Pancreatobiliary case 6
Asst. Prof. Dr. Tomislav Bokun
Head, Interventional Gastroenterology Unit
Department of Gastroenterology, Hepatology and Clinical Nutrition
University Hospital Dubrava,
Zagreb, Croatia
Scope: TJF-Q190V
Organ: Duodenum
Patient information: N/A
Medical history: Patient with choledocholithiasis, juxtapupillary diverticula and post-sphincterotomy bleeding
8. After electrocoagulation with sphincterotome - RDI
12. Further shrinking of bleeding after additional electrocoagulation with sphincterotome - TXI2
Case Video
Overall Comment
This was a good example of using various imaging modes with an X1 processor and TJF‑Q190V. The patient, presenting with biliary obstruction and biliary-type pain, was shown by EUS to have multiple common bile duct stones and was referred for ERCP. During the procedure a periampullary diverticulum containing residual food was observed and partially cleared. The papilla was clearly identifiable and appeared enlarged with suprapapillary bulging, suggesting stones.

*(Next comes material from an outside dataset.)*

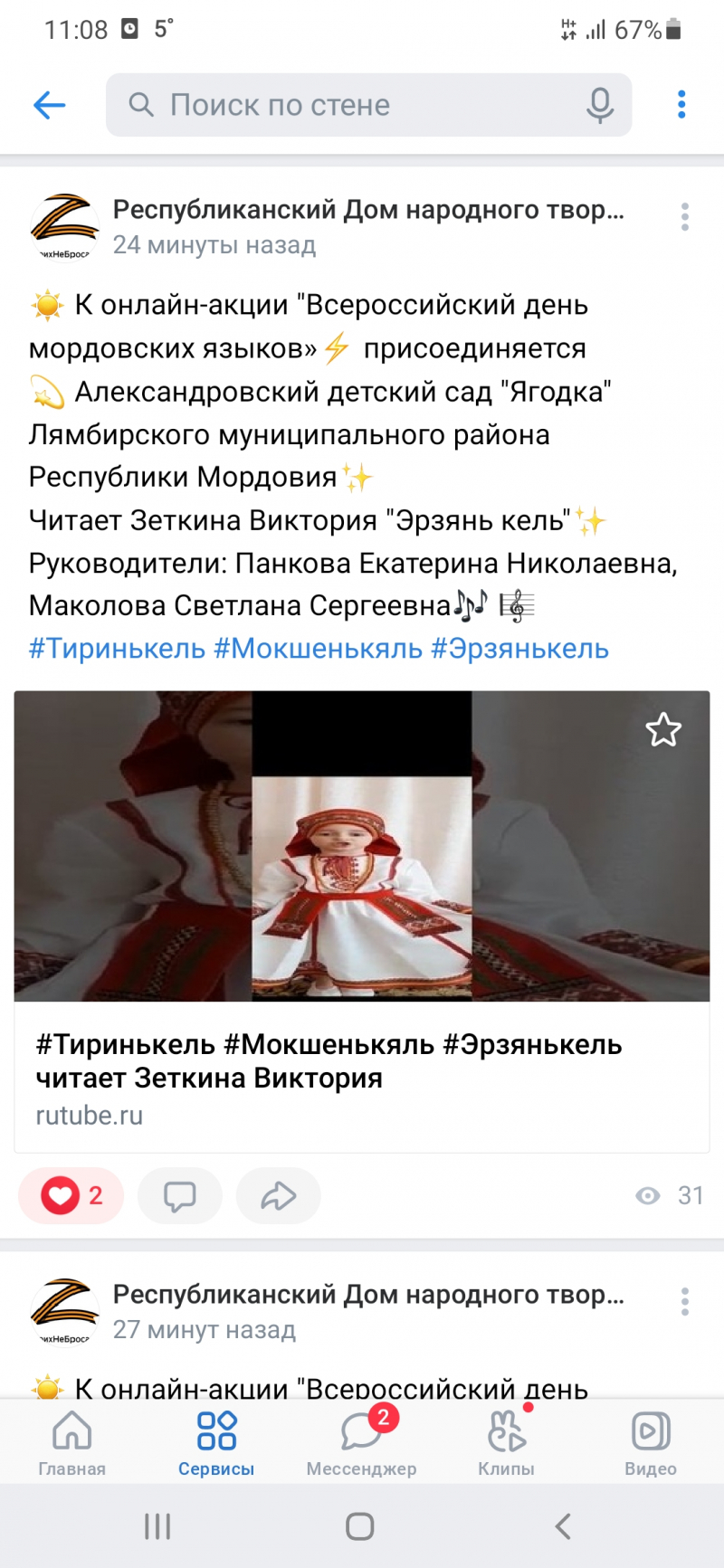Open the Клипы tab icon

506,1432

In my clinical practice I regularly use TXI to help identify the papilla. Once located, I assess it in WLI and TXI, and I always use NBI briefly to further exclude adenoma. In this series of images and video, TXI (here TXI2) precisely delineates the orifice. I often use TXI for cannulation because it emphasizes surface texture and gives a more “3D” appearance than WLI. Also, during aspiration, interference of bile is neglectable in TXI mode in comparison to reddish color of bile with NBI, impeding analysis and precise accessories insertion for canulation. Another useful mode is RDI, which in this case identified the exact site of post-sphincterotomy bleeding, allowing precise electrocoagulation with the sphincterotome targeted only to the bleeding site. Before RDI, it was often difficult to treat only the bleeding spot after post-sphincterotomy bleeding, and we frequently needed to coagulate both sides of the sphincterotomy line. With RDI we could target our treatment specifically to the bleeding point. Post-treatment inspection with WLI or TXI is necessary but can be challenging because of residual blood and coagulum; RDI helps detect active flow, even when subtle. After stone extraction a rebleed occurred, and again RDI-guided electrocoagulation with the sphincterotome successfully stopped the bleeding.